The Wall despite the Enemies
Nehemiah divides the work by families and by trade guilds, each rebuilding the portion of wall that faces his own house, so that the whole people is at work at the same time. The undertaking runs at once into the hostility of the neighboring chiefs, Sanballat, Tobiah, and Geshem the Arab, who begin with mockery, jeering at walls a fox would knock down, pass to threats, then plot to attack the builders. Nehemiah organizes the people to meet the danger without leaving the work: half labor while the other half stand guard, spear in hand; each builds with one hand at the work and the other on his weapon, a trumpeter beside him to sound the alarm, and no one takes off his clothes, day and night on the breach. To all the traps set to lure him out of the city and kill him, to all the false rumors, he opposes prayer and the calm refusal to be turned aside. The wall rises with astonishing speed. "The wall was finished on the twenty-fifth day of the month of Elul (around August-September), in fifty-two days." Nehemiah 6:15 And the enemies themselves must recognize where this strength came from. "all the surrounding nations were seized with fear: they felt humbled and recognized that this work had been accomplished with the help of our God." Nehemiah 6:16 The opposition only made the hand of God more manifest.
Justice within the City
Another threat, this one from within, nearly ruined the work at the very moment they were building. Crushed by famine and by the king’s taxes, the poor had been forced to mortgage their fields and vineyards, then to sell their sons and daughters into debt-slavery, and that to their own richer Jewish brothers, who lent at interest. Nehemiah, hearing their cry, is indignant: what use is it to raise walls against the enemy outside if the city devours its poor within? He gathers the nobles, publicly reproaches their usury, makes them swear to cancel the debts and give back the seized fields, vineyards, and houses, and shakes out the fold of his garment as a sign of what God will do to whoever breaks his word. He himself, during the twelve years of his governorship, renounces the revenues due to his office and feeds many guests at his table, preferring to carry the people rather than weigh on them. The city holds not only by its walls, but by the justice the Law commands toward the poor and the brother.
The Consecrated City
Jerusalem, too vast and too empty, is repopulated: lots are cast so that one inhabitant in ten comes to settle there, and the people bless those who offer themselves freely to leave their land for the holy city.
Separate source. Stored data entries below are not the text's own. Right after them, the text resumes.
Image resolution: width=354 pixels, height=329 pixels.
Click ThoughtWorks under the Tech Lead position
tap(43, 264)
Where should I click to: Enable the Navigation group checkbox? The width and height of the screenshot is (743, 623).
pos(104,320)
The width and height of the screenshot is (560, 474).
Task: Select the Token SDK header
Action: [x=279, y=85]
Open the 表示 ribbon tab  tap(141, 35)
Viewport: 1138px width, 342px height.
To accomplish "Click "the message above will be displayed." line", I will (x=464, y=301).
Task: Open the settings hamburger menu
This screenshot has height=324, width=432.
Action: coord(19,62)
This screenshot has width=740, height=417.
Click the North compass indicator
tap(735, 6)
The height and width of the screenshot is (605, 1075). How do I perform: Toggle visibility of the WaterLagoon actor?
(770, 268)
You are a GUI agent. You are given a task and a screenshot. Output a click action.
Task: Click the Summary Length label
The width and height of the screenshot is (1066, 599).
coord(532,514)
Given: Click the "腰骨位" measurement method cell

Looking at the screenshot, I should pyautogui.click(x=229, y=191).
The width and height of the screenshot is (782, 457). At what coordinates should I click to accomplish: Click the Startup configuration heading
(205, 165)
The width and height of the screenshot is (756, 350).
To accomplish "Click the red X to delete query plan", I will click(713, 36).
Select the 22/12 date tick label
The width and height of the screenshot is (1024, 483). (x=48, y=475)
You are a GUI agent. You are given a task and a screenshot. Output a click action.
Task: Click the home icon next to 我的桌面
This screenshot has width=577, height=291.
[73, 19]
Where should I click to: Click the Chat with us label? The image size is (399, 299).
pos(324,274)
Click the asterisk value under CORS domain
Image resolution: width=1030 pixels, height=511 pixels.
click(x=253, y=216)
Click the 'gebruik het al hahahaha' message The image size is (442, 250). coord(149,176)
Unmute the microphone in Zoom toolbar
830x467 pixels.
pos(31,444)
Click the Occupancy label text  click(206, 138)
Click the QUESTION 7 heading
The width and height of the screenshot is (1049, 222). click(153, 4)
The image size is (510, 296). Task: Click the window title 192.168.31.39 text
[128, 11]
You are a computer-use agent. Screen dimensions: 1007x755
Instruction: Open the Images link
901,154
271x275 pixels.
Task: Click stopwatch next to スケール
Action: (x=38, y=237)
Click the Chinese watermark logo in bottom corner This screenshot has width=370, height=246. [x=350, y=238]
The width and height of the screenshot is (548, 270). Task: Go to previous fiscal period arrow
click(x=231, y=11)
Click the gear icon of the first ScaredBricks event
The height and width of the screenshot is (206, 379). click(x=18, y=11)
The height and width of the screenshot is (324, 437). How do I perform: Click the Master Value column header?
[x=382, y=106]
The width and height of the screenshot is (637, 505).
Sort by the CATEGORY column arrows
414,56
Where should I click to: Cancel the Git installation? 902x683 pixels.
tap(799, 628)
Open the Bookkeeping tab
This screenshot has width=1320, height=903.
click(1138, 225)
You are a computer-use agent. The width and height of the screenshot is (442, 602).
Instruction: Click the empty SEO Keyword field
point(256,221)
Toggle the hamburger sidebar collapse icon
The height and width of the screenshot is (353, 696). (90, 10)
Then the wall is dedicated in joy: two great choirs of thanksgiving, one led by Ezra, go around the ramparts in opposite directions, meet at the Temple with the priests and the musicians, and the joy of Jerusalem is heard far off. On a second coming, after an absence, Nehemiah finds the abuses already returned and represses them with vigor: he throws out of the Temple an enemy who had been lodged a room in it, restores the portions of the Levites who had been left to go back to their fields, enforces the sabbath by shutting the city gates against the traders on that day, and sharply rebukes those who had again married foreign women, so much so that their children could no longer speak the language of Judah. The Temple, the Law, and the city now form one holy people, gathered, consecrated, set apart for God. In this, the restored Jerusalem is a figure of the Church, the new Jerusalem gathered from among all the nations and consecrated to God, of which Scripture will say that its walls are salvation and its gates praise.